ACTIVITY |
Starting at the line below with "This screenshot has" and stopping at the line with "The height and", please print each line exactly, those two included, and skip every picture.

SUPPLIED DATA |
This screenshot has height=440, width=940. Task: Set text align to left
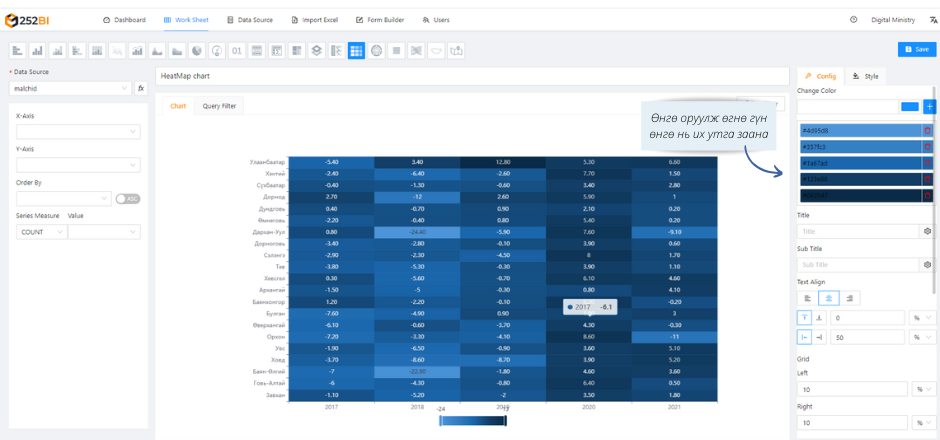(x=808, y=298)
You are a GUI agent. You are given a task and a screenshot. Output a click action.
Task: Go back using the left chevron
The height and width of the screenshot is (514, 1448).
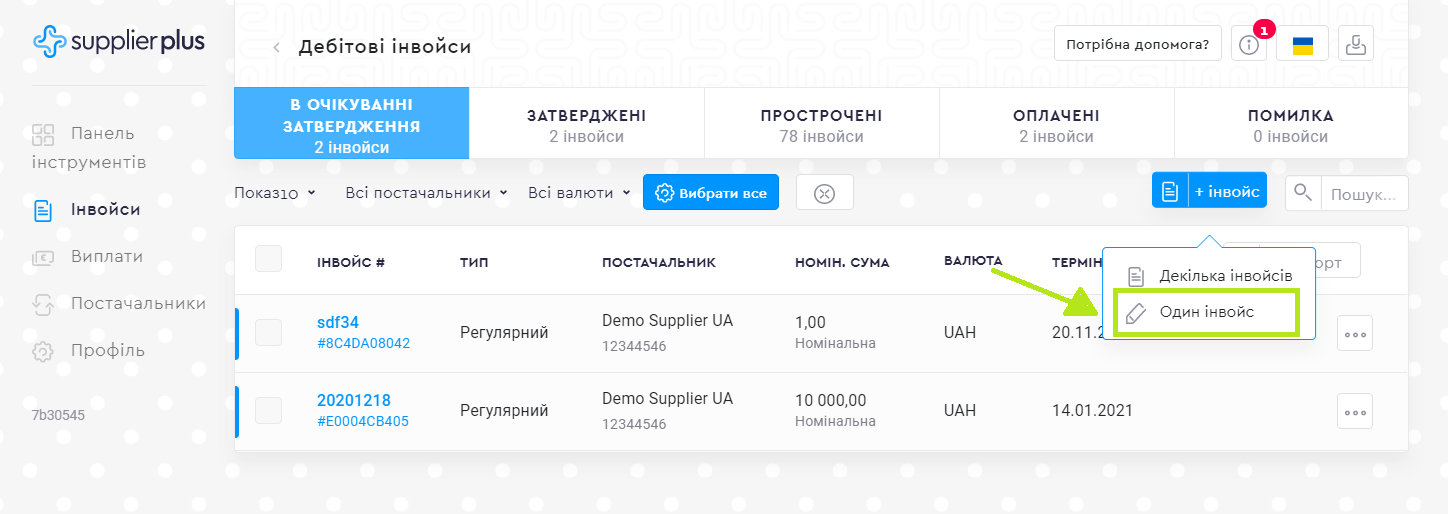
==
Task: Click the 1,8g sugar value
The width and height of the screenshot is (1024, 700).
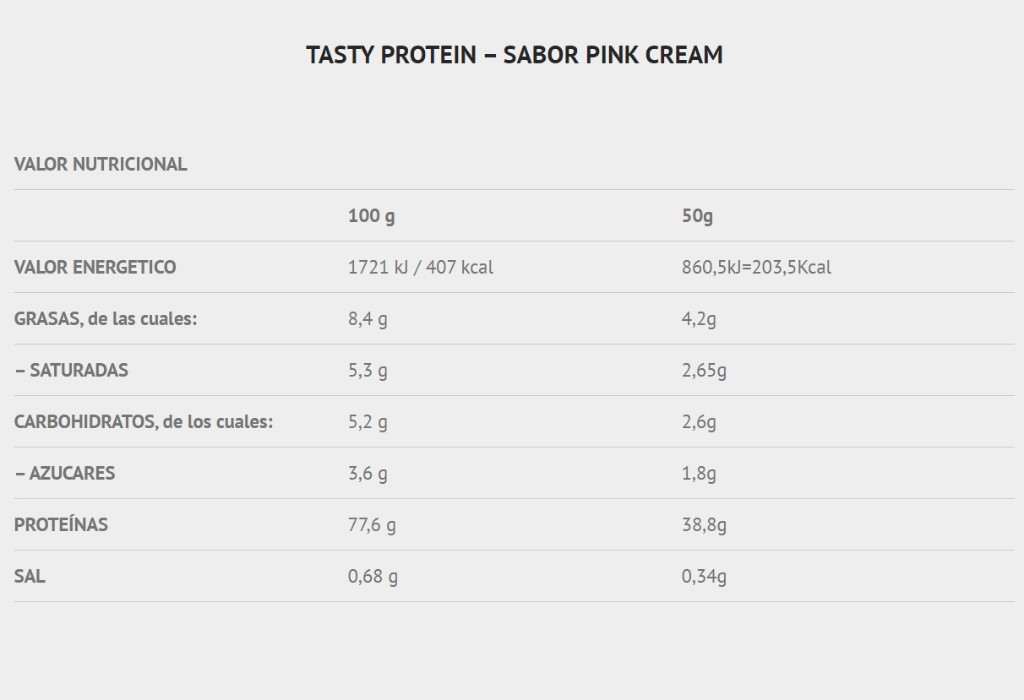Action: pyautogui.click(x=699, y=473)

THE ANSWER |
This screenshot has height=440, width=940. Task: Set text align to left
(x=808, y=298)
You are a GUI agent. You are given a task and a screenshot. Output a click action.
Task: Go back using the left chevron
The height and width of the screenshot is (514, 1448).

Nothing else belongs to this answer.